About Erin Libby

I am a painter, sculptor, illustrator, art educator and recovering commercial artist. I trained at the School of the Art Institute of Chicago, the University of Chicago, the University of California at Los Angeles, and Western Washington University, with a brief stint at Mexico City College. Mexico City College gave me my foundation technique of egg tempera. I am a working painter, currently showing at the Blue Horse Gallery in Bellingham and Gallery by the Bay in Stanwood, Washington. Look for my work in Fairhaven at Olivia Cornwall Gallery.

I've been teaching art for a very long time. I hope that you find this blog helpful.

Sunday, June 27, 2010

Dressing up Your Sketchbook



One of the first signs you are making progress is that moment when you have been drawing and drawing and begin to wonder,"where is this going?"

Line is expressive. It is elegant. It is very personal. Just as with your handwriting, your drawn line is yours and yours alone. Some artists, particularly cartoonists, spend a lifetime perfecting their line art.

Nonetheless, you may want to enhance the pages of your book with more dramatic features.
Here are some steps which will enliven an existing sketch and be part of the next phase of your art.

Select a tool to make some very black areas, being careful that the dark does not bleed through to the other side (or to the next page.) Sharpie's are dangerous. A soft pencil is good. Can you get a 6B or 9B? ( These soft, dense graphite lines and areas need to be sprayed with a workable sprayfix or they will rub off, transfer to the back of the previous page, as well as get smudged .)

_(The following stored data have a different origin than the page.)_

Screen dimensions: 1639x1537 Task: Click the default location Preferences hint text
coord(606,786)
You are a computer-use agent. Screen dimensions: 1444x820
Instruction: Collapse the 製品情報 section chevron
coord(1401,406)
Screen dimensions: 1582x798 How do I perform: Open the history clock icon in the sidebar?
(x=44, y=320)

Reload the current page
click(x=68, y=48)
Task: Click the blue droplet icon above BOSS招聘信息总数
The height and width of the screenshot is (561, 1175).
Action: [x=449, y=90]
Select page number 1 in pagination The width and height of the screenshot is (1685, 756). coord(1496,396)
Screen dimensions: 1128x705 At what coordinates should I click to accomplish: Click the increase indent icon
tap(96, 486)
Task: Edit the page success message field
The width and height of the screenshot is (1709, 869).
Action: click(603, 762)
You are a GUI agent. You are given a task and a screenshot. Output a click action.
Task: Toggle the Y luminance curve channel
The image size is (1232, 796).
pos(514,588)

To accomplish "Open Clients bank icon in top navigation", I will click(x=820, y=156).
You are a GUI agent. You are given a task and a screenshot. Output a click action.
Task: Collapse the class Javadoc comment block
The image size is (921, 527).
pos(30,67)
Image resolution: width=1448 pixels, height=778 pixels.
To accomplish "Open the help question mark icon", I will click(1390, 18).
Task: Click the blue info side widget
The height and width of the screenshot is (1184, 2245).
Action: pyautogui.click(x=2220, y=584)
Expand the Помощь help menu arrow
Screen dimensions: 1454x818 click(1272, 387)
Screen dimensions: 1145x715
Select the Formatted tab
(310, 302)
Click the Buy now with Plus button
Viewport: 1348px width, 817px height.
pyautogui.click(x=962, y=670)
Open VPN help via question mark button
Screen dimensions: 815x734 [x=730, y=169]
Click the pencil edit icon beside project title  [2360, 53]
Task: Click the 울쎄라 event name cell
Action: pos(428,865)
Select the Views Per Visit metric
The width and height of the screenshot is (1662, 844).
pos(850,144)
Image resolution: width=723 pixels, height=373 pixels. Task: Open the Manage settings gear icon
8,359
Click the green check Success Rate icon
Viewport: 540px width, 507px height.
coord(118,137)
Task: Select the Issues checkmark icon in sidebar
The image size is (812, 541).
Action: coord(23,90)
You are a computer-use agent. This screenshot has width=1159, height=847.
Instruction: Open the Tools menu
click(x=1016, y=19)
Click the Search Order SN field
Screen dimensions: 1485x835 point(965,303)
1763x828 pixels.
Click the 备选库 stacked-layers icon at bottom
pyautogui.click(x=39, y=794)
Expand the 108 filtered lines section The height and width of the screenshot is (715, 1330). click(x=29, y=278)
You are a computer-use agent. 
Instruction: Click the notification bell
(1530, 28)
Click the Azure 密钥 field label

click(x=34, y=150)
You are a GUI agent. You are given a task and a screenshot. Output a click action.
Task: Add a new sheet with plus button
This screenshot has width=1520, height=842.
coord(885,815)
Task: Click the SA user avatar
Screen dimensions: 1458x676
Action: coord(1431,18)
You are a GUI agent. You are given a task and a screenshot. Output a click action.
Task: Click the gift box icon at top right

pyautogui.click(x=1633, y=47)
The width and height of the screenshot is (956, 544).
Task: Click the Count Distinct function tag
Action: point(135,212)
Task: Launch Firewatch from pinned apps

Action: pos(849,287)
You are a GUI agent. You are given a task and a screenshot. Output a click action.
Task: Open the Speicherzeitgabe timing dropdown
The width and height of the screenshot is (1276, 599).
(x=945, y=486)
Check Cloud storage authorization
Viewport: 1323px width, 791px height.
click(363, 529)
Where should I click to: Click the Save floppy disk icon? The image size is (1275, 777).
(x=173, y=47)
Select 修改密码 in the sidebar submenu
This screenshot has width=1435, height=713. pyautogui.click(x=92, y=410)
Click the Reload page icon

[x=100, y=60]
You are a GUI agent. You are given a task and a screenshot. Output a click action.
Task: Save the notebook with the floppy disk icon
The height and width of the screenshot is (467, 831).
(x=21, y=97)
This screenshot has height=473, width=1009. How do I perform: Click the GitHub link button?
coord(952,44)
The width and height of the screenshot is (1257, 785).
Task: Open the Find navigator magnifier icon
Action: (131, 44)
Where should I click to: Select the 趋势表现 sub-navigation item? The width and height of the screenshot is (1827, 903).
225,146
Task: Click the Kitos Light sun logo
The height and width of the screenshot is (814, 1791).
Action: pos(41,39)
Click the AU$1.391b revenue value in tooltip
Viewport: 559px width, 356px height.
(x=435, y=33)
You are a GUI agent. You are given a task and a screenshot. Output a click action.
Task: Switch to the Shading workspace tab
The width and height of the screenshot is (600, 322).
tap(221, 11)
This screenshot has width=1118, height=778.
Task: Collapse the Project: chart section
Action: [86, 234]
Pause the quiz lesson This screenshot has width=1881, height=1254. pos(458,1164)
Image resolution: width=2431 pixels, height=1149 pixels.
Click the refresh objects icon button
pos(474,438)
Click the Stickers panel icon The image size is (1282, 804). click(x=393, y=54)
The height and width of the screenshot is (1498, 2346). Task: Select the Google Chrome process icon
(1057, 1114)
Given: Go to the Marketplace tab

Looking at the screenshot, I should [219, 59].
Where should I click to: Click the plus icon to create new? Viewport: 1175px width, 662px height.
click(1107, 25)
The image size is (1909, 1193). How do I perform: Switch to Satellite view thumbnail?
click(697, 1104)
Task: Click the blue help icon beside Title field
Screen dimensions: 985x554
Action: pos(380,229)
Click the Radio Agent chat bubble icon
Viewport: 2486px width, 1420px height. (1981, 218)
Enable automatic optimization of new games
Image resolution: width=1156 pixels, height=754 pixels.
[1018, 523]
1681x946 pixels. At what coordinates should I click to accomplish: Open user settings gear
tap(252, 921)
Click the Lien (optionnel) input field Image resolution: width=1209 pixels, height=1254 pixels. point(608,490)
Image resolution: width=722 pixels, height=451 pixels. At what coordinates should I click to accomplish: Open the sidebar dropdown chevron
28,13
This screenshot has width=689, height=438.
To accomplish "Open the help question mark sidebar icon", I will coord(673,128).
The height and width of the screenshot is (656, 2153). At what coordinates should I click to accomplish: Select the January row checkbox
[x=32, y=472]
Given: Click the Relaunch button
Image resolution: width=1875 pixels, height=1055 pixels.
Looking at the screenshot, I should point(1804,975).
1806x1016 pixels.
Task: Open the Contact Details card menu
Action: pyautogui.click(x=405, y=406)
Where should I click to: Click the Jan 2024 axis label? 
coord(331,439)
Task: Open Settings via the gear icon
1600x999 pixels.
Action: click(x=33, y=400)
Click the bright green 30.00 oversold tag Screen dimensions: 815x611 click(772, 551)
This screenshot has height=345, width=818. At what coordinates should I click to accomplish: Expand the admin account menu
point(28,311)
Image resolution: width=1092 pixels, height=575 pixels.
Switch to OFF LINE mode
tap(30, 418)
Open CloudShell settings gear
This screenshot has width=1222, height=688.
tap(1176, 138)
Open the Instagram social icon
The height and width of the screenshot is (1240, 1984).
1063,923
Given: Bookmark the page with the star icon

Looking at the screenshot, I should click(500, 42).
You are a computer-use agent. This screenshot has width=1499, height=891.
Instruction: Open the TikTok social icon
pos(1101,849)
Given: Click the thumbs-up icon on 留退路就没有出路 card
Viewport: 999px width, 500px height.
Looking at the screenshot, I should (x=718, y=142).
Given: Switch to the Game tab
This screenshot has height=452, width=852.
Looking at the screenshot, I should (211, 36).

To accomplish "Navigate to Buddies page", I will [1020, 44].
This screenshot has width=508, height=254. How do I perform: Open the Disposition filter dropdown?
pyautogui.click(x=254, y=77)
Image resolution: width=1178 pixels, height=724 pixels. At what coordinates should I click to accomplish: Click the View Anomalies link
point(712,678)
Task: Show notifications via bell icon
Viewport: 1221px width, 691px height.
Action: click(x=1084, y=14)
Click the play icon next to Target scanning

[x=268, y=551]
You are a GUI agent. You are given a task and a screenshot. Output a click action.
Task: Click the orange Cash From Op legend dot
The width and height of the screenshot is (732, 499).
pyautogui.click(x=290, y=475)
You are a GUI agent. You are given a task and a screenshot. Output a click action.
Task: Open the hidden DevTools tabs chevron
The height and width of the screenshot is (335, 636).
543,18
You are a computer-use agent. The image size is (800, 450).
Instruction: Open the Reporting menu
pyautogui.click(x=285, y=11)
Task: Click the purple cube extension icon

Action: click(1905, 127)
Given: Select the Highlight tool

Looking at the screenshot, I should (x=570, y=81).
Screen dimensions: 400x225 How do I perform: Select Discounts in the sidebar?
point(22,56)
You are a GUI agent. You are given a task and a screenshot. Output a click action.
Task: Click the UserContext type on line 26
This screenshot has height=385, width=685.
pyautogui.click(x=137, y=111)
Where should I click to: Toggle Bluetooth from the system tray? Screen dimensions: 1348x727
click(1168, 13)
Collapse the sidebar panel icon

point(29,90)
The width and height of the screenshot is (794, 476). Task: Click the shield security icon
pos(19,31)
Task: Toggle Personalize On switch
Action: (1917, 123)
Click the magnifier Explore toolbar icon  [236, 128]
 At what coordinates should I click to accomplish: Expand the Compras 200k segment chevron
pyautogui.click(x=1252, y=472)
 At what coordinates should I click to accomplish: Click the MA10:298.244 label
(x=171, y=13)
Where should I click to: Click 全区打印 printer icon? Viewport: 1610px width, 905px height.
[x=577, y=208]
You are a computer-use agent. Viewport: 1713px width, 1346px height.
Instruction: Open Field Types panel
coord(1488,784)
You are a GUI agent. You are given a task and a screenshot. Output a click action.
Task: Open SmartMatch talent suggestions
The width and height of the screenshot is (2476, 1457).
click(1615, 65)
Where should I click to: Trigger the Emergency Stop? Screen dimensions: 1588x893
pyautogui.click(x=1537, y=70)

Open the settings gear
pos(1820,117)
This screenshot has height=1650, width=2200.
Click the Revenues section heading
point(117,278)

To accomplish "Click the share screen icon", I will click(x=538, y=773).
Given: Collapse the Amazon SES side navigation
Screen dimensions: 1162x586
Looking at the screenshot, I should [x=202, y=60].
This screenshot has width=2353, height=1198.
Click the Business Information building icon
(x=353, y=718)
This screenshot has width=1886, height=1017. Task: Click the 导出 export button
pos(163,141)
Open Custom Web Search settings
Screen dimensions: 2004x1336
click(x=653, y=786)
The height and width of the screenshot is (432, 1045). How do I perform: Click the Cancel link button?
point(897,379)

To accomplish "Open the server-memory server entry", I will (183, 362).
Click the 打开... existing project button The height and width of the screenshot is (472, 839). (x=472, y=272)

Pen and ink or brush and ink work well. I am addicted to ball point pens. Try a pen with a pointed felt "brush" tip. These come in colors, too.

Which black areas? Try making a dark background, if you think your shapes are simple enough. Experiment with patterns. You can add more lines to create a dense and dramatic form.

Of course, you can use water color or acrylic for your dramatic darks. Just mind the thickness* of your sketch book paper. Thinner papers wrinkle with water color and the paper puckers with acrylic (it shrinks as it dries).

You might want to move slowly. Take a single move forward and play with it. You will find that your hand naturally wants to shade, make sort strokes, create little dots and swirlygigs.

I have posted one merfish with a decorative pattern of blotches and another where the line work begins to give a sense of form and the suggested water places the creature, giving a hint of depth to the scene.

* Thickness is described by "weight." A standard weight for watercolor paper is 140lb. Most sketch books are far lighter than that, but a few have multiole sheets of watercolor paper sandwiched between lighter weight sheets.